**Extracted text:**
####################
The three boys had absorbed so much sadness and confusion in these brown and gray corridors.
It took a moment Friday morning to grasp that the usually staid officers of the family court were eager to share this day’s refreshing joy.
“C’mon up and get your picture with the judge,” one of the officials said.
It was adoption day.
Eleven-year-old Isaiah, just days before Christmas, was no longer a foster child.
He was joining his new brother, Josh, 12, who had made the same leap just before Christmas a year ago.
He was joining 11-year-old Tony, the first of the three all now adopted by Loretta and Keith Davis.
The boys, wearing white shirts and ties, clustered with mom and dad and grandchildren while cameras clicked inside the Family Justice Center at 26th and Holmes streets.
They were all Davises now.
“They feel safe,” Loretta Davis would say later. They have a home, a family — “things that belong to them.”
Vince Burke, who came to know the family as Josh’s court-appointed advocate volunteer, relished watching Josh smile so broadly.
A year ago, when Josh’s years of bouncing in and out of the family court system had finally come to his adoption, he had sat with Burke in a quiet moment after the celebration.
“He asked me, ‘Do I have to come to this court ever again?’ ” Burke recalled.
Josh’s trail through abuse and neglect chronicled in the court had led him through so many homes, residential facilities and foster homes that he wasn’t sure of the count.
“Twenty-six?” he said. “Twenty-seven?
“I needed to get out of the system. I needed to blend in and bond. (But) people weren’t patient. I’d get in trouble and they’d send me back.”
His rescue, like Tony before him and Isaiah after, was brewed by a Lee’s Summit couple who just needed a little time to get up the nerve.
“Actually,” Keith Davis offered, “I was the one holding us back.”
He’s an autoworker at Ford’s Claycomo plant. She is a hairstylist with her own shop in south Kansas City. They couldn’t have children of their own.
They already had parenting experience. They had raised a cousin of Loretta’s as their daughter.
They’d also been the guardians of a child they took in through their church, Greater Pentecostal Temple in Kansas City, Kan.
Then came that February day in 2010 when a regular customer came into Loretta’s shop with his four boys to see the barber.
They were foster children, he told her.
“He said, ‘It’s something you might want to look into.’ ”
The thing is, Loretta and Keithhad
been looking into it.
“I saw those kids,” Loretta said, “I and thought, yes, we were ready now.”
####################
**Raw data:**
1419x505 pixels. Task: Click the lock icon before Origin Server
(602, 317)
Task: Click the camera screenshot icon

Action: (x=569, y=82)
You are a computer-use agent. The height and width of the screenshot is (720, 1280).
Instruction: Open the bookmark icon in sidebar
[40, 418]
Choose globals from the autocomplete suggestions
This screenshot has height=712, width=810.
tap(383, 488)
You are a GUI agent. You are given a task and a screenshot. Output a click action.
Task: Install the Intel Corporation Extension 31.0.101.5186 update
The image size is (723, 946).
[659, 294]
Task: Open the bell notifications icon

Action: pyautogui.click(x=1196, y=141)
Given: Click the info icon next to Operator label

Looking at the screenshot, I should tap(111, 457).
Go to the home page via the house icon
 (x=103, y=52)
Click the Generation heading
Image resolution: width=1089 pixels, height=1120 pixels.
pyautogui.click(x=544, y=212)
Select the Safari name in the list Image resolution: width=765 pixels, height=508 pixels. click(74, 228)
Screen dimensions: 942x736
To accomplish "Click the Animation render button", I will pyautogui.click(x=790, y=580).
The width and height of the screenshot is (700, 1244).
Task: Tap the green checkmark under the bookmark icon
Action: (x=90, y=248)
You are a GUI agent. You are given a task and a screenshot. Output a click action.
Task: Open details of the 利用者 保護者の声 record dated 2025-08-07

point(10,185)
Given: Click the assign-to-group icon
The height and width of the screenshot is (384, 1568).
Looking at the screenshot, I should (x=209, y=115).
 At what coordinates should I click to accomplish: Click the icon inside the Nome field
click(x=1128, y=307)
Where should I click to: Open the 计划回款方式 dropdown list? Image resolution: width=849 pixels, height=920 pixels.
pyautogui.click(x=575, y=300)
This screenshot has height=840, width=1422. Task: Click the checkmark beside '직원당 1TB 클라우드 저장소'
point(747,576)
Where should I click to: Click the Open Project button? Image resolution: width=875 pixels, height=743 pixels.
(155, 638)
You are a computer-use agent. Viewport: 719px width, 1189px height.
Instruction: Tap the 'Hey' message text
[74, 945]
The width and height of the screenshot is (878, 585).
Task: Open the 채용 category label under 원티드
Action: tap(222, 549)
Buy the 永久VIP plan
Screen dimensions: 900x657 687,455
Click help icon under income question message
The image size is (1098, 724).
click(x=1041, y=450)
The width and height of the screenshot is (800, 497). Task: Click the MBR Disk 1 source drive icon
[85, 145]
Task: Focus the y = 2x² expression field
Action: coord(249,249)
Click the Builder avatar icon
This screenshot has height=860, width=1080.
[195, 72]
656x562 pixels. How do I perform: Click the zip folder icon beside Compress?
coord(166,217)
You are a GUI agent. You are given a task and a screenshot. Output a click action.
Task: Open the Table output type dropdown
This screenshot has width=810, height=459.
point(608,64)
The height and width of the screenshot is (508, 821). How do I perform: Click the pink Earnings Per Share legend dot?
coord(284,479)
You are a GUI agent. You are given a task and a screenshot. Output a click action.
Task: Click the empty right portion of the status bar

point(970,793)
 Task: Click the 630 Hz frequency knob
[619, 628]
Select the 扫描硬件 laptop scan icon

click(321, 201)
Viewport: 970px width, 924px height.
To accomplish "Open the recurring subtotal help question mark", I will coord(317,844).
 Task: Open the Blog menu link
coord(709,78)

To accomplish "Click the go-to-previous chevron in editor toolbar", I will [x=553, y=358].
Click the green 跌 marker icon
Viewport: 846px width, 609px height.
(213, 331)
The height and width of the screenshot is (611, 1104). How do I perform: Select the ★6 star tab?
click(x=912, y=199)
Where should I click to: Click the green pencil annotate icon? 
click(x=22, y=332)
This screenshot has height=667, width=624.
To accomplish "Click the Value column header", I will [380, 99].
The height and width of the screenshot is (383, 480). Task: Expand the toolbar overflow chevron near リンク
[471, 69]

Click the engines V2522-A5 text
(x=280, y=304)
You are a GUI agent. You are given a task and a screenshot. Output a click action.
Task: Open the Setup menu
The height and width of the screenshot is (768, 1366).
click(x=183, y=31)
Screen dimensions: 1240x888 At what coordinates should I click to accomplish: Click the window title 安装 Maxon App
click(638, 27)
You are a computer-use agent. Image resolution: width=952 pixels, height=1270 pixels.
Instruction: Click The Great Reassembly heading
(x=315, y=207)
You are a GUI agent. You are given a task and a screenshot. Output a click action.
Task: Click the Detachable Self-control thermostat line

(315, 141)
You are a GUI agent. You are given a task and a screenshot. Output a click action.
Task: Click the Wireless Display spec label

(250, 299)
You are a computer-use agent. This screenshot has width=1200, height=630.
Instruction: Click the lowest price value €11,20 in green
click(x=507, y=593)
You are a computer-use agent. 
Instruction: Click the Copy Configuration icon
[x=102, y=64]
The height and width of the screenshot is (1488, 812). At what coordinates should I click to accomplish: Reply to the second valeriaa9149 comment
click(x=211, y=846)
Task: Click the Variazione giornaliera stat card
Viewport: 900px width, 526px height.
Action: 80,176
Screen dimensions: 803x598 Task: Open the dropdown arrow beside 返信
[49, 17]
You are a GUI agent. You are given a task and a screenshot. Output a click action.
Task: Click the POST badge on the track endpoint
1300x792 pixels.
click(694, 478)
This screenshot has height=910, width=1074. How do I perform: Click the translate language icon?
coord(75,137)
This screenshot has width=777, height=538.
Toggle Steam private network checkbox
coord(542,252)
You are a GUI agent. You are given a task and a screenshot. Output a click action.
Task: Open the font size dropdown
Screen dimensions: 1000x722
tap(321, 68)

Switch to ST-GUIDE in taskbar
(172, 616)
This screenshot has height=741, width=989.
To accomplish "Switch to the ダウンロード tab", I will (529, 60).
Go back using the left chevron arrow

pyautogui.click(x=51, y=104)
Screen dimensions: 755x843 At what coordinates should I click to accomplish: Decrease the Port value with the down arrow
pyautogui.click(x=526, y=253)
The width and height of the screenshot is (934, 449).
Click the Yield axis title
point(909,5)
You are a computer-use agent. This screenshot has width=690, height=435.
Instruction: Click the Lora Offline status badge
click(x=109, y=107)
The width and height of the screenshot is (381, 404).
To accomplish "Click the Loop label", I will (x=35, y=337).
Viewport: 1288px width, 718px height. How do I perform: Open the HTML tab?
####################
**Check your understanding:**
• a. From the adoption story, extract the stretch from "They were all" through "after the celebration.".
• b. Rewrite the paragraph of the adoption story beginning "The boys, wearing white shirts and ties" as a short list that keeps its main facts.
• c. According to the adoption story, through which church did the Davises take in a child as guardians?
The material placed after the adoption story is separate from it and unrelated.

**Solutions to the exercise:**
• a.
They were all Davises now.
“They feel safe,” Loretta Davis would say later. They have a home, a family — “things that belong to them.”
Vince Burke, who came to know the family as Josh’s court-appointed advocate volunteer, relished watching Josh smile so broadly.
A year ago, when Josh’s years of bouncing in and out of the family court system had finally come to his adoption, he had sat with Burke in a quiet moment after the celebration.

• b.
- The boys wore white shirts and ties.
- They gathered with their mom and dad and with grandchildren.
- Cameras clicked as they posed.
- This took place inside the Family Justice Center at 26th and Holmes streets.

• c. Greater Pentecostal Temple in Kansas City, Kan.